**MATERIAL FOR THIS TASK:**
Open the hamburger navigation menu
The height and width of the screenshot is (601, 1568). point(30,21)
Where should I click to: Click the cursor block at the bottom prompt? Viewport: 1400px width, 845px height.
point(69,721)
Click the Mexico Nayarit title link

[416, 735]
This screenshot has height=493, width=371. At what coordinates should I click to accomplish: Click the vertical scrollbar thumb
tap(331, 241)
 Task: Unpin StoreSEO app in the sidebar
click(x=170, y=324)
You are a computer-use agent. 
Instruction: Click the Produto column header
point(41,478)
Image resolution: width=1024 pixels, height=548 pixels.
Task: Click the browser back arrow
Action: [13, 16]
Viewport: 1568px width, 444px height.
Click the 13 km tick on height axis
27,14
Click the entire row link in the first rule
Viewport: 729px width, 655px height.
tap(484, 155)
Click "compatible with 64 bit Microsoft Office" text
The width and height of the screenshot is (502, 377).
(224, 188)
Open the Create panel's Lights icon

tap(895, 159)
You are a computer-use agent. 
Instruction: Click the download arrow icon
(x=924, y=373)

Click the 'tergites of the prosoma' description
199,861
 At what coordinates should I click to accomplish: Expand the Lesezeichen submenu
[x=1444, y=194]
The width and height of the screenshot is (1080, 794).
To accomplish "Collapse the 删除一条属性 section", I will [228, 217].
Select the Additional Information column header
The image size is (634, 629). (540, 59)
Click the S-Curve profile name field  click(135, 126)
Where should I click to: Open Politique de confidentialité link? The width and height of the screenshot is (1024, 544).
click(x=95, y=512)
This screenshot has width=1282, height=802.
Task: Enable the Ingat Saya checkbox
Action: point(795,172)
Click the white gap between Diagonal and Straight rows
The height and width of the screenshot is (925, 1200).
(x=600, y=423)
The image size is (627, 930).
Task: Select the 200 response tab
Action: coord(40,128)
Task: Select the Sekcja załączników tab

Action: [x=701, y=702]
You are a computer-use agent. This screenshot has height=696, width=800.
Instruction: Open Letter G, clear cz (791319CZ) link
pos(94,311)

**TASK:** Repeat only the lines from the one holding "You are a computer-use agent. This" through the last line of the data.

**RESPONSE AREA:**
You are a computer-use agent. This screenshot has height=696, width=800.
Instruction: Open Letter G, clear cz (791319CZ) link
pos(94,311)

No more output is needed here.